Also, this home had ungrounded receptacles except in the kitchen and bathroom. I know the last time I had a bad tester it showed 100% ungrounded. This one is only 3 months old or so.

Anyone ever see this shown in the pic? GFCI tester trips the GFCI breaker as it should, but the red light above the test button stays on when the button is held. Even more interesting, other outlets on the same GFCI breaker do not show the same phenomenon. Seems like there is some back feed coming into the outlet in question.

GFCI-Receptacle-Tester-Instructions-Southwiretools.pdf (2.1 MB)

Hi Jeffrey, appreciate your input. However, not entirely applicable in this case. The caption you highlighted is relevant on non-GFCI circuits/outlets as the light will stay illuminated.

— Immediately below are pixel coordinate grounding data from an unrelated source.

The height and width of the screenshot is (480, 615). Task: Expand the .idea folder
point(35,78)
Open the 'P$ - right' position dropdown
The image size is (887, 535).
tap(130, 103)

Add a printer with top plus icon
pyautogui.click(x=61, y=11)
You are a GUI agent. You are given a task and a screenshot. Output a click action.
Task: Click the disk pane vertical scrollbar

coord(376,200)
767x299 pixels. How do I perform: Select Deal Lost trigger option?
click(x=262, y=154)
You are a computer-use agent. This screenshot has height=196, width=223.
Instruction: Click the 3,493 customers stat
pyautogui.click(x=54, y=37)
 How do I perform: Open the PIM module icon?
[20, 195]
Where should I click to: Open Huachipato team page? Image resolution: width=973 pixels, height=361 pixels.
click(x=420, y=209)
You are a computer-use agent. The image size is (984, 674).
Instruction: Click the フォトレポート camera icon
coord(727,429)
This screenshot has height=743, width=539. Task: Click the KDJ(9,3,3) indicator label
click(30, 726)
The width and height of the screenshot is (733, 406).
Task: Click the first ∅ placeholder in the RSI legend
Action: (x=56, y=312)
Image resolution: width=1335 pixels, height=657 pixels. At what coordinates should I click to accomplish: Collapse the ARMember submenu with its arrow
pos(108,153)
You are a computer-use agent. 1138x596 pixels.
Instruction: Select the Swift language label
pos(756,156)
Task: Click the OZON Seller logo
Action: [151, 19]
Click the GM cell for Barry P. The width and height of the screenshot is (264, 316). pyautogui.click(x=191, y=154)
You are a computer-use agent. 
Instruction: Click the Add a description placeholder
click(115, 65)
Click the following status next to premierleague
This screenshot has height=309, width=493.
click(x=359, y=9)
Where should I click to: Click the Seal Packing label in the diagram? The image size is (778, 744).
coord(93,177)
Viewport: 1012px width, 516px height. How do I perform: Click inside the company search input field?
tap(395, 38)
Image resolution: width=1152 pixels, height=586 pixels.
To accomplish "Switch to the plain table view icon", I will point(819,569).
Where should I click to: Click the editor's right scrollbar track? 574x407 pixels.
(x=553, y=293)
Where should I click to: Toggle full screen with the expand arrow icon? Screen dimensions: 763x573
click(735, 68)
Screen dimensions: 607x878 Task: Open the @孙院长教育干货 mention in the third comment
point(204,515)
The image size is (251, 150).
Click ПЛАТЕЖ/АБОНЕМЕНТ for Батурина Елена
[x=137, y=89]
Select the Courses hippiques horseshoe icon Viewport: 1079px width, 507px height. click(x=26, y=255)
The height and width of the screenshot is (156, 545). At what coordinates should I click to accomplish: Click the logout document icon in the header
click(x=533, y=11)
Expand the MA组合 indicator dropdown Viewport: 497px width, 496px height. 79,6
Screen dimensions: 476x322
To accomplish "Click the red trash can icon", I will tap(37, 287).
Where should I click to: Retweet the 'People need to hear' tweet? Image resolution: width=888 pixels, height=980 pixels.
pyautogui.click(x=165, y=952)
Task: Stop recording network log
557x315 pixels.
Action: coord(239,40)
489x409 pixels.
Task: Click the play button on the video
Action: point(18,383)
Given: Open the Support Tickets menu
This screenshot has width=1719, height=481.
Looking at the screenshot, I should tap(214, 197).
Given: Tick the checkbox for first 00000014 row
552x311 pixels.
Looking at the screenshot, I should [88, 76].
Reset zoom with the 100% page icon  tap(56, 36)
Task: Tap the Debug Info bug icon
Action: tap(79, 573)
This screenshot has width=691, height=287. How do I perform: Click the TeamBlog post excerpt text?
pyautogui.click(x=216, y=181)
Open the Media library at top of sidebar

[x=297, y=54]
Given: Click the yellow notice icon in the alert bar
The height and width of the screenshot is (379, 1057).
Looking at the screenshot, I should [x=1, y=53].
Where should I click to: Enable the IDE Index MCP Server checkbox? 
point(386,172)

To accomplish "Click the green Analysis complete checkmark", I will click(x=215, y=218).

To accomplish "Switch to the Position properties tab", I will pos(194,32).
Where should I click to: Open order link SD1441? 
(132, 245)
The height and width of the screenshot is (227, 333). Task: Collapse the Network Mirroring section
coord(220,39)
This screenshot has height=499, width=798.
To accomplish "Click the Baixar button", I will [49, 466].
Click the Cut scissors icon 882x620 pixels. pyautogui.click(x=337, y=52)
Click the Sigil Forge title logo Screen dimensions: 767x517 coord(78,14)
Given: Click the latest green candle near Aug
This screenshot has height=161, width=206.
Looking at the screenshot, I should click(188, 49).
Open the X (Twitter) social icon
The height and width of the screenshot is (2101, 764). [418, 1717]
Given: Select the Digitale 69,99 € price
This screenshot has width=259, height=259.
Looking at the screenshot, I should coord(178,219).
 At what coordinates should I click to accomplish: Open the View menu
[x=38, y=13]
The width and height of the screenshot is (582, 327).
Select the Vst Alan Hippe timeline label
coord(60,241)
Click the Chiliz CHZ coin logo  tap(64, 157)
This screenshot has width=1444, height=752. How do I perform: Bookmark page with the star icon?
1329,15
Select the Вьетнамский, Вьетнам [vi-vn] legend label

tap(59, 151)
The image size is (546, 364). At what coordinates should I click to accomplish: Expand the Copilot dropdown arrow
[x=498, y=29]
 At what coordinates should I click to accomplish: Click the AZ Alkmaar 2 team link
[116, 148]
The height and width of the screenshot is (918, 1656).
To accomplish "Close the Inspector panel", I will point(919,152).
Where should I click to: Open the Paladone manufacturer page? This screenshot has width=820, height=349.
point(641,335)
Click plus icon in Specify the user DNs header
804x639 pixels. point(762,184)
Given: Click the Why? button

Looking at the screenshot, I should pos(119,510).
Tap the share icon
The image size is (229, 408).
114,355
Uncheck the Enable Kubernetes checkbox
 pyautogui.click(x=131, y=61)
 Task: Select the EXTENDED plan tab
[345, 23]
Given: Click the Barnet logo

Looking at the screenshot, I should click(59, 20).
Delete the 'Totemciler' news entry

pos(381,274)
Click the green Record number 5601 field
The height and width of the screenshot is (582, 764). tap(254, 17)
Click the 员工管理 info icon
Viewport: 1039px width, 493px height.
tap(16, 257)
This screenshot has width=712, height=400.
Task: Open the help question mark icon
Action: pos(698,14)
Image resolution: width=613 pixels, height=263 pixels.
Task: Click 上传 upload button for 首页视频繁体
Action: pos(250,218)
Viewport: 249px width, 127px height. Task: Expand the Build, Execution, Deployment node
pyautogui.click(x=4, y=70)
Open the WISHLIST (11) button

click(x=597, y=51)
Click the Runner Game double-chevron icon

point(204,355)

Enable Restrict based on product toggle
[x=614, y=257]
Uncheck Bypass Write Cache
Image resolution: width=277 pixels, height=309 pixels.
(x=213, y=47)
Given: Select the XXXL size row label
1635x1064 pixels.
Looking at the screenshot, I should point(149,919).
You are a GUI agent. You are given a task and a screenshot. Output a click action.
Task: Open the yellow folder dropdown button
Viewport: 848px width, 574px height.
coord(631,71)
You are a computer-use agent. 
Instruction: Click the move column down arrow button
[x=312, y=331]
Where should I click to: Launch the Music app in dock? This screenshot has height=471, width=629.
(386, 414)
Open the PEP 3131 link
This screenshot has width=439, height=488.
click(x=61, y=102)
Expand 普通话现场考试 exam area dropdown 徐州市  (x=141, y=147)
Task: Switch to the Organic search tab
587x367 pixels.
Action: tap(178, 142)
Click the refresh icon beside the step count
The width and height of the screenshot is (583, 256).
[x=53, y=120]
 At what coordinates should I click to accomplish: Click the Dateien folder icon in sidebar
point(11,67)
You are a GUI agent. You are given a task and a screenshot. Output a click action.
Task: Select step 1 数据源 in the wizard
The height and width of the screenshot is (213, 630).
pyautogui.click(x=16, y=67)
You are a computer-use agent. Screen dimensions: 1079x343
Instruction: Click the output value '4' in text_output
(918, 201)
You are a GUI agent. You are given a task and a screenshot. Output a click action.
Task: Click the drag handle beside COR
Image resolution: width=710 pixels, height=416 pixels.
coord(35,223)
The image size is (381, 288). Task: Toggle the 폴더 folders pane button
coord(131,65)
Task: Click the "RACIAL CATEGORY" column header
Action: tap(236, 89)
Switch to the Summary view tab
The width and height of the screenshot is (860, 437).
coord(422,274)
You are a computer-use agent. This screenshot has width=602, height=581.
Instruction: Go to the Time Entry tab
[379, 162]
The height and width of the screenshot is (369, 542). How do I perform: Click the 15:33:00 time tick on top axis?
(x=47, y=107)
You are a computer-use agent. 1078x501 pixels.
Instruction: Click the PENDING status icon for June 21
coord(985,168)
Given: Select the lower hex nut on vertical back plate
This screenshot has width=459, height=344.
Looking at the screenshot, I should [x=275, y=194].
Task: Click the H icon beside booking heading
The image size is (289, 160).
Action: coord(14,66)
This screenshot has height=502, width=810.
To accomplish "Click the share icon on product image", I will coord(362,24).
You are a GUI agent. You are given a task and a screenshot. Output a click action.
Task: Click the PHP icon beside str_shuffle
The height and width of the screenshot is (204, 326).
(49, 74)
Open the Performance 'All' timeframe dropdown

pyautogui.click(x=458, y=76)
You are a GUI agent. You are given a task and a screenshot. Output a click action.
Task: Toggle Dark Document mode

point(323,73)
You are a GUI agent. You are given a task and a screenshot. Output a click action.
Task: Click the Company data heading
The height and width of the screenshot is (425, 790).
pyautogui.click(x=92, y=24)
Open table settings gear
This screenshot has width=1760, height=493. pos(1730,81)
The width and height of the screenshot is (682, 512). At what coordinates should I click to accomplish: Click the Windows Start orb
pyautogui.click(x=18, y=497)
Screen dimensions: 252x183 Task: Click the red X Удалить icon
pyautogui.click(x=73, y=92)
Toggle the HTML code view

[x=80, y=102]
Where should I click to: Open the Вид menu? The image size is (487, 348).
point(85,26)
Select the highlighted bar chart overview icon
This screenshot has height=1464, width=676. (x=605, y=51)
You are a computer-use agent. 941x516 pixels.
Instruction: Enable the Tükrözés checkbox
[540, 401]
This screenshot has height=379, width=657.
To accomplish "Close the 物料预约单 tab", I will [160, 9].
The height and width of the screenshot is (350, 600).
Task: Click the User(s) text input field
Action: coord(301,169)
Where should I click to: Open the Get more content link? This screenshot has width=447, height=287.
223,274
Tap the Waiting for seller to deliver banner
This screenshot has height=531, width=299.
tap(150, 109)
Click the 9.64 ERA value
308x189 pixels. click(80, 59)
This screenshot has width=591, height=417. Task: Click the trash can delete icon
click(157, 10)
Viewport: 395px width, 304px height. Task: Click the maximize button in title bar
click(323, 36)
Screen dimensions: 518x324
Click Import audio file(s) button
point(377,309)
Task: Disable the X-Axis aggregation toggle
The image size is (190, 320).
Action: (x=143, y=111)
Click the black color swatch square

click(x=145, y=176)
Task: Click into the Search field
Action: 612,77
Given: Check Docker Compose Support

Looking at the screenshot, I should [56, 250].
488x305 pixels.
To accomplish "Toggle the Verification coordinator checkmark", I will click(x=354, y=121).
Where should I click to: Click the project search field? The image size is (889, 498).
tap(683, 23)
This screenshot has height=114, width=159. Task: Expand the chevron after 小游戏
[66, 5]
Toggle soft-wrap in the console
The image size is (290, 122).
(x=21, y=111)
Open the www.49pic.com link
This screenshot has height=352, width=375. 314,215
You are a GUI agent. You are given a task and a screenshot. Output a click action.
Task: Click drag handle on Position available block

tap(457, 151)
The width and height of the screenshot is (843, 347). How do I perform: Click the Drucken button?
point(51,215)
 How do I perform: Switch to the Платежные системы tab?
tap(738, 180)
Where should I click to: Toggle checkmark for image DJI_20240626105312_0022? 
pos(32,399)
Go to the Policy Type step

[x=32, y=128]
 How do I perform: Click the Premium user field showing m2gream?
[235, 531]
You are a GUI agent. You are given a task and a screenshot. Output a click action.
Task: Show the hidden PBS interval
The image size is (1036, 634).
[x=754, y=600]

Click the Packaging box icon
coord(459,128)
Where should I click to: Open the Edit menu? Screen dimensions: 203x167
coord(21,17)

If you take your tester and try it on a GFCI which trips, the light will be completely off (usually - excluding this odd case). After all, when the GFCI is tripped there should be no power to illuminate the light. As noted, this is on a GFCI breaker, and other outlets on the same breaker behave as expected where upon tripping the light is not illuminated.

What I posted is directly from the Southwire Instruction Manual. (Did you click on the link I posted)?

I point out that you have two (2) options at this point…

  1. Contact Southwire directly with your concerns,
    or…
  2. Throw the cheap POC in the trash and replace it with a new one!

Hi Jeffrey,

Yes, I did fully read the material. I had actually found all that before even posting. I have already contacted Southwire via phone which was voice prompt hell, and email. And yes, it is a cheap POS, but a great throw away and cost effective when damaged.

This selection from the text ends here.